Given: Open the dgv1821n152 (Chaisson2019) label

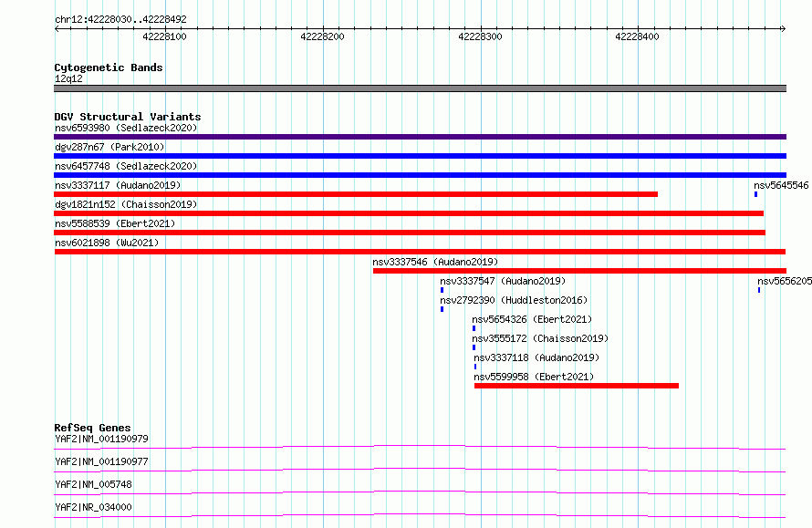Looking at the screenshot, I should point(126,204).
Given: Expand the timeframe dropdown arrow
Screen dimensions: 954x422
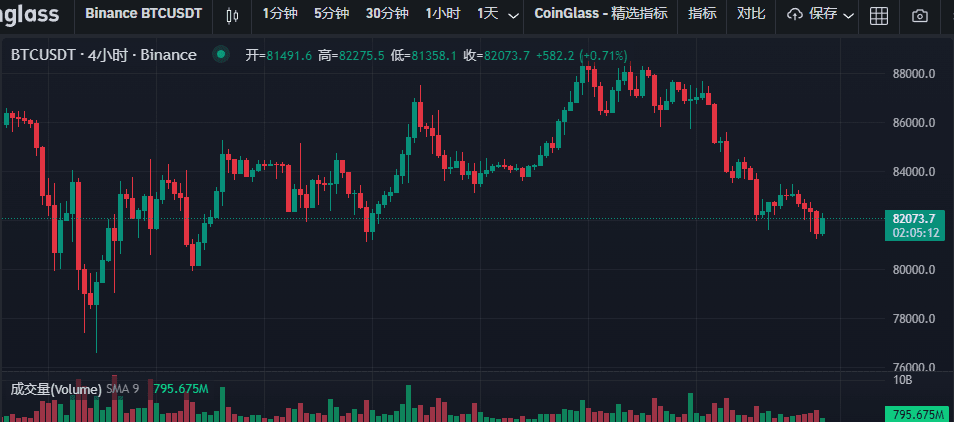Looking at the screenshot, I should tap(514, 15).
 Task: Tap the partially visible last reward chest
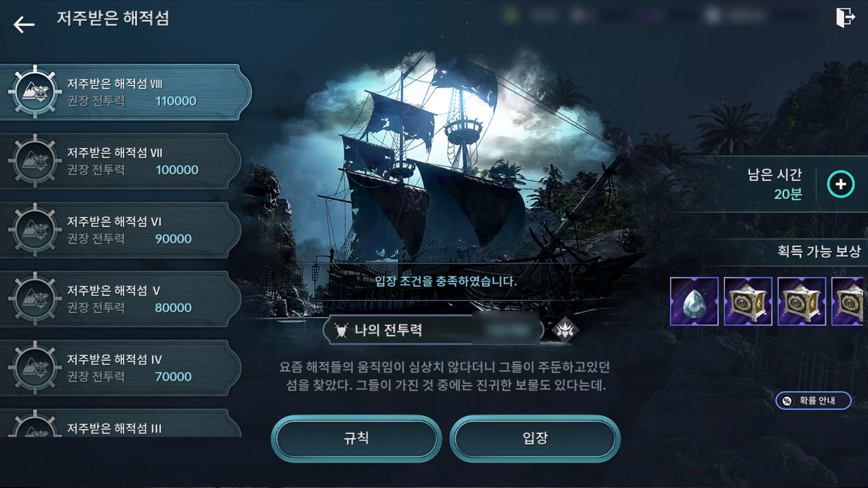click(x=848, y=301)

==

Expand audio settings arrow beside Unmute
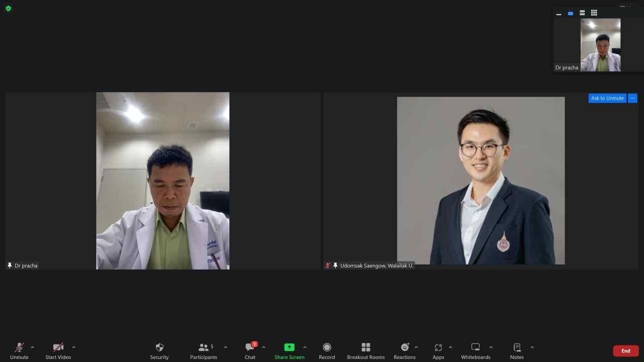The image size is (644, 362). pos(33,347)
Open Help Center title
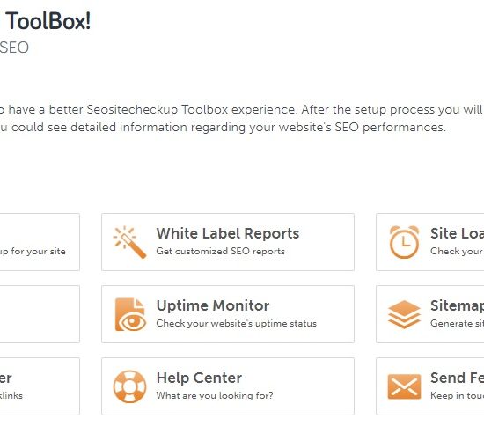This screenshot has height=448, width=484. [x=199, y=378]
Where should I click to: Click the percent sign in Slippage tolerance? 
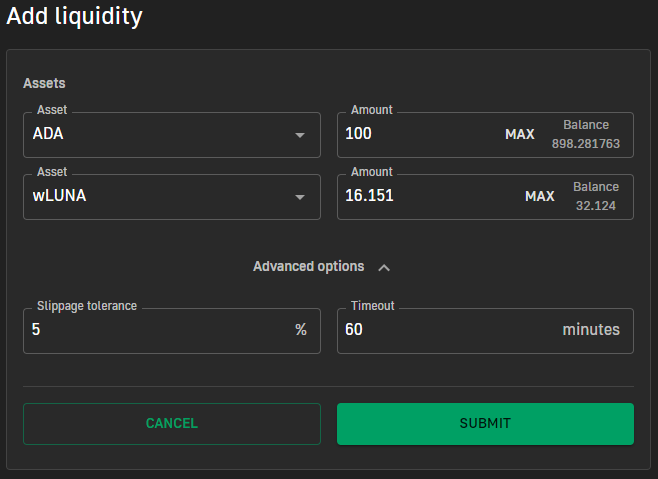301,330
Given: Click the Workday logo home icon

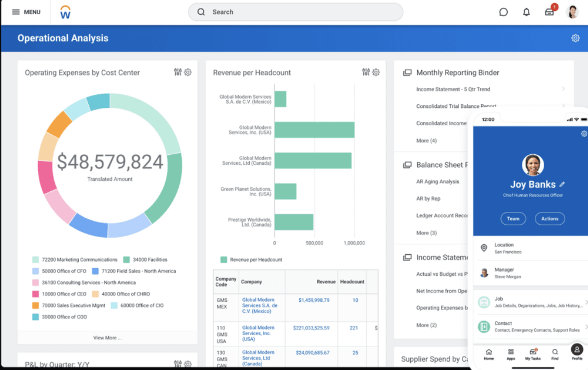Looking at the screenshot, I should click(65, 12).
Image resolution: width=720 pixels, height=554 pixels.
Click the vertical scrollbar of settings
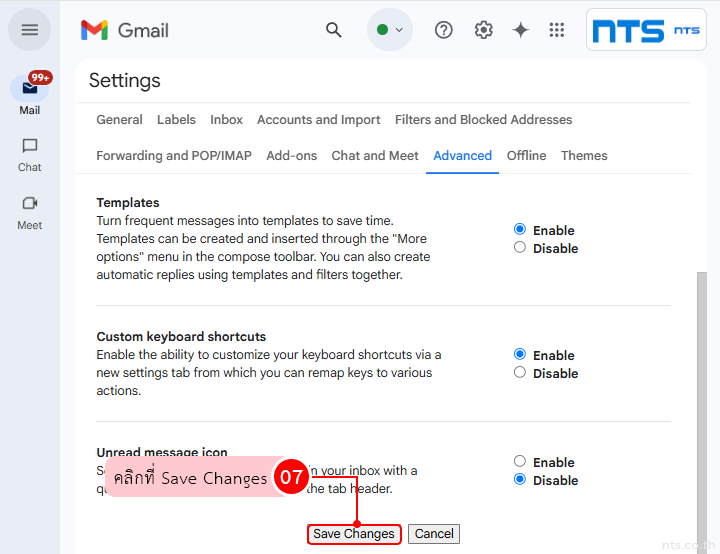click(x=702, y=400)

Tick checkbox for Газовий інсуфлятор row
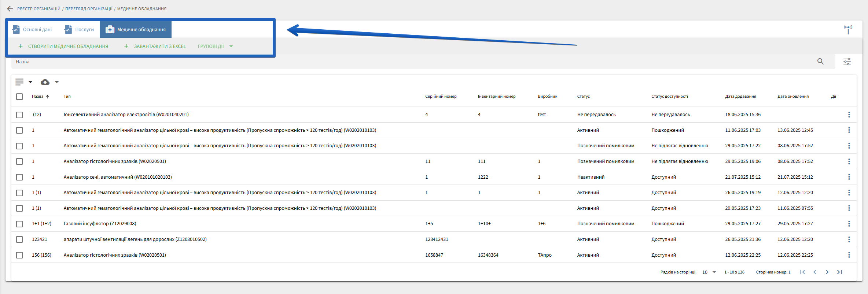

...

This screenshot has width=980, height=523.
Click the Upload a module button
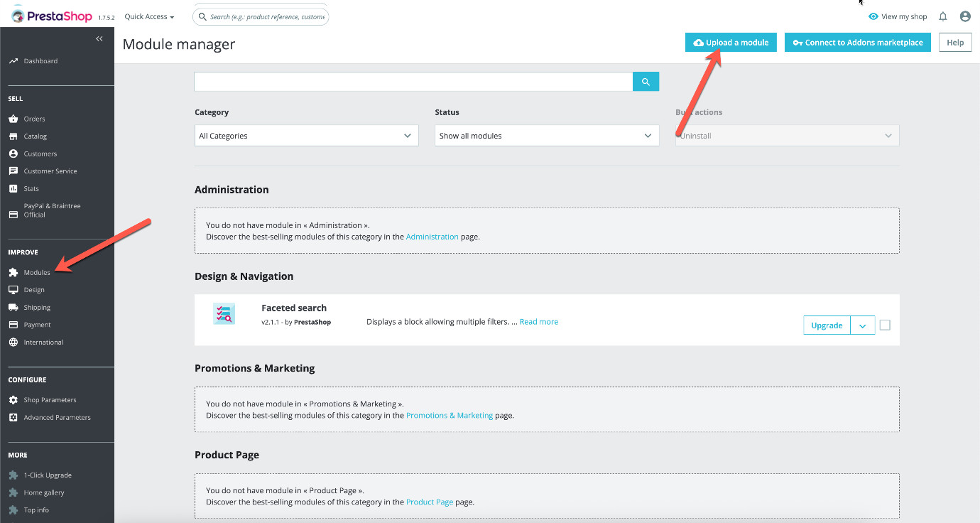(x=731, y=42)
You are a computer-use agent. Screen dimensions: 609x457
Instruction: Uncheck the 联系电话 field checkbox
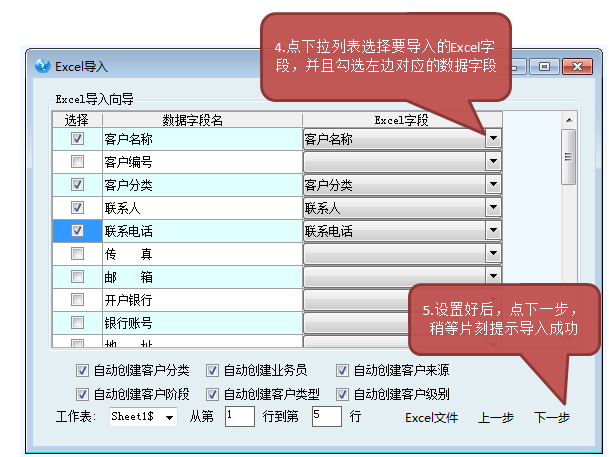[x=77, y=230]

> About this task
Above are the records; return the lines in them from the one with "Given: Click the Workday logo home icon" to the one with "Tick checkbox for Газовий інсуфлятор row", inclusive, exactly and without images.

> Your solution
Given: Click the Workday logo home icon

Looking at the screenshot, I should click(65, 12).
Image resolution: width=720 pixels, height=554 pixels.
Click the vertical scrollbar of settings
click(x=702, y=400)

Tick checkbox for Газовий інсуфлятор row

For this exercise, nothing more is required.